“Hello, room. Hello, chair. Hello, plant.”
Imagine having lived only in a 10-by-10-foot room, windowless except for a small skylight. Like 5-year-old Jack, you’d have a cozy familiarity with mundane objects, and an ease that each day would unfold like the last. But if you were Jack’s twentysomething mother, kidnapped and held captive in that same room for seven years, the confinement would be crushing, maddening and terrifying.
In Room, director Lenny Abrahamson adapts Emma Donoghue’s popular novel about such an imprisoned young mother and her son. The book told the story from Jack’s perspective, and Abrahamson mostly follows suit here; the child’s innocence and hopefulness gives this dark thriller a welcome buoyancy.
Inside the room, Ma (Brie Larson) has created a complete world for Jack, making the abnormal normal. She has told Jack (Jacob Tremblay) that there is nothing outside the room, that the whole world is all he sees before him. What little they watch on a TV is instructive only in that it shows “made-up story” things like other people and trees.
But as Jack gets older, his growing awareness is threatening the stability of this carefully cultivated artificial world.
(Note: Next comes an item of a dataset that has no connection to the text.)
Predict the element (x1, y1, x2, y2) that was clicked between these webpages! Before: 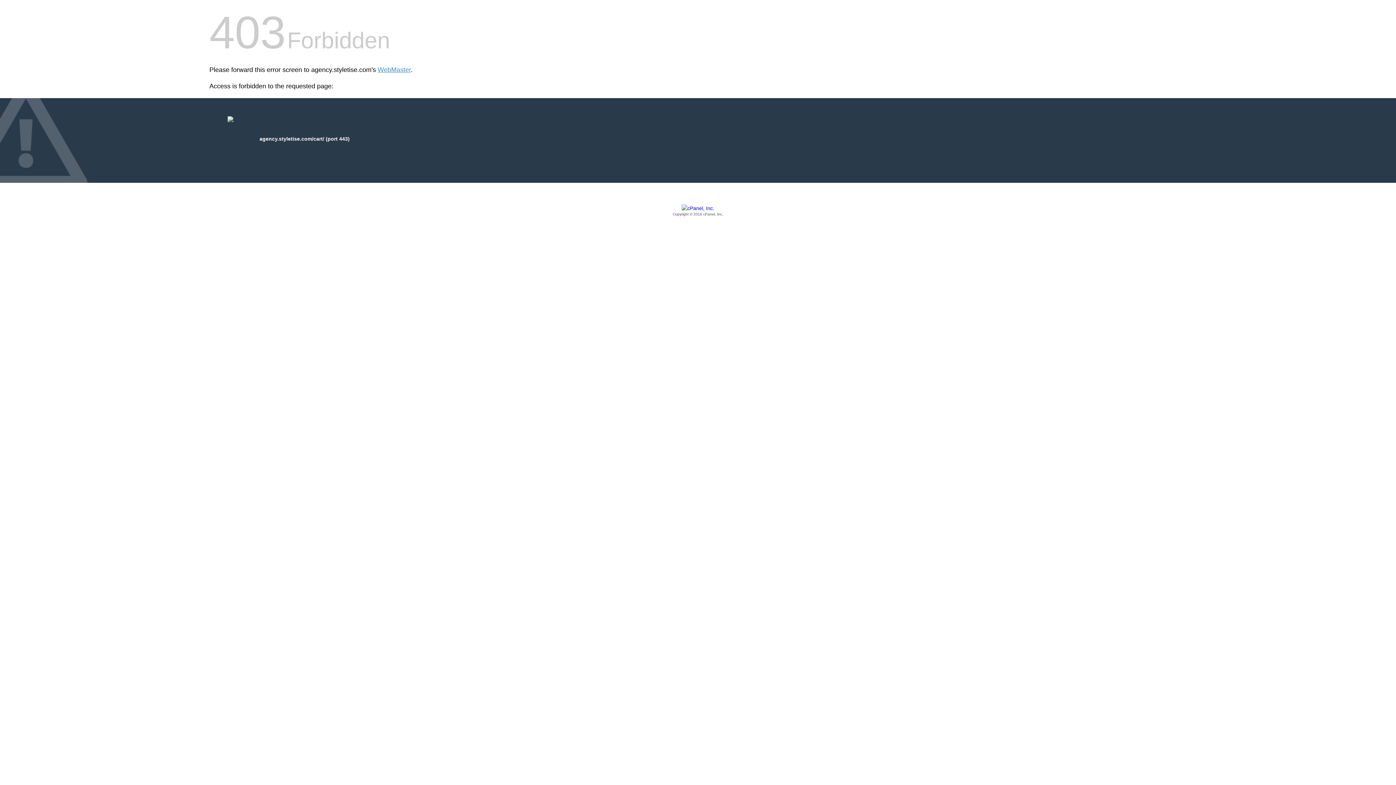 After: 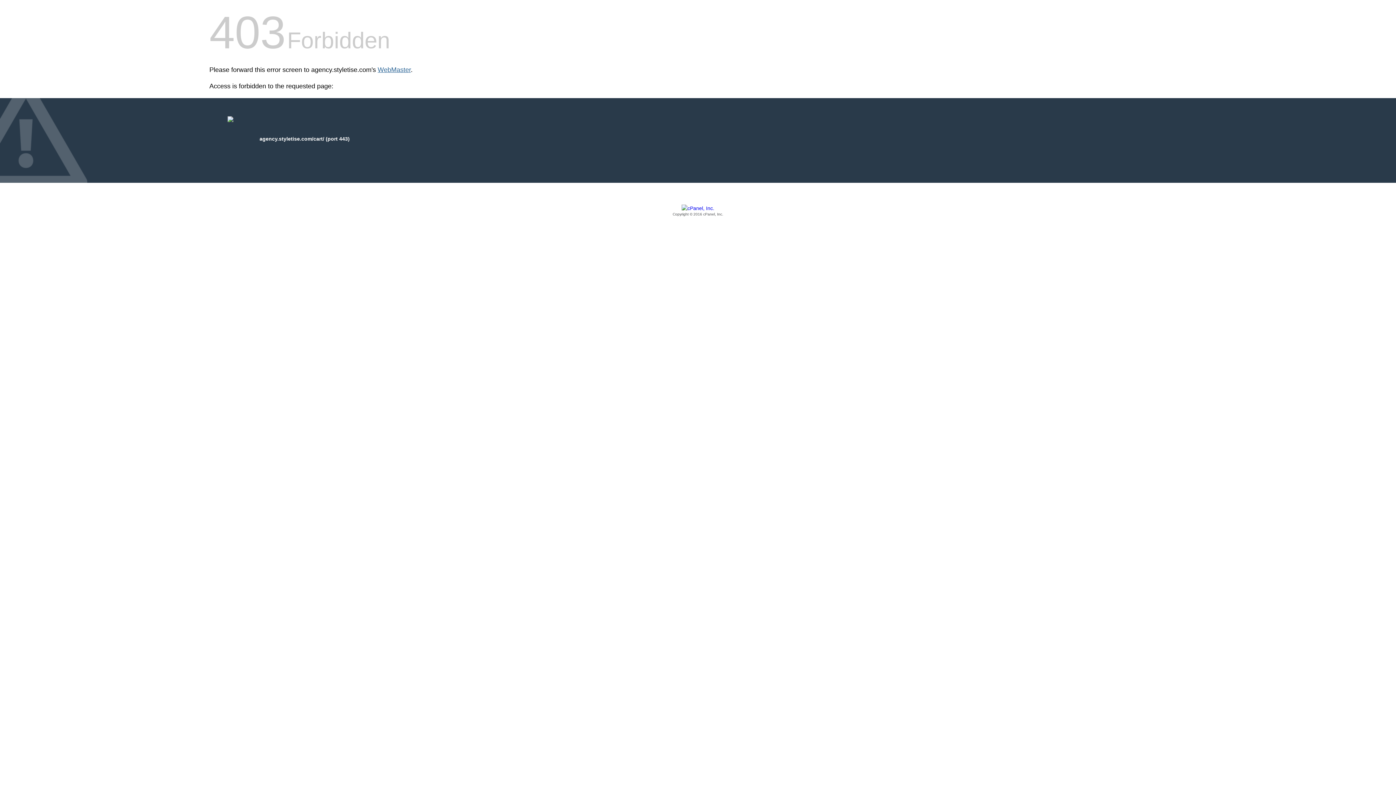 Action: label: WebMaster bbox: (377, 66, 410, 73)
So Ma plans an escape, understanding that they will likely die trying, or die anyway.
This blend of adult tension and child wonderment is a tricky mix that Abrahamson manages beautifully, particularly in the scene when Jack escapes to find help. Wriggling out of his hiding place in the back of his captor’s pick-up, he’s awestruck by unimaginable expanse of blue sky moving above him. So Jack lays there rather than jump out as instructed. It’s incredibly fraught — jump! now! — but this entry into the world is joyous and worthy of stillness.
The second half of the film focuses on adjusting to life outside the room. For Jack, it is a fearful but increasingly exhilarating journey, as the present subsumes his incredibly limited past. But Ma is paralyzed by the past. In the room, Ma shaped circumstances to protect Jack, including keeping such volatile emotions as rage, fear and despair locked away; outside, the roles shift as it is Jack’s resilience that must support Ma.
Abrahamson made last year’s loopy delight Frank, which was also about somebody trying to bridge the distance between a comforting enclosed space and the messy outside world. (In Frank’s case, the protagonist preferred living inside a giant papier-maché head.) And like Frank, Room offers an off-kilter story that threatens to collapse into lurid melodrama, but for the two great performances from Larson and Tremblay that anchor it. Larson has done good work in smaller films, such as Short Term 12, but this break-out from the room is also a break-out performance.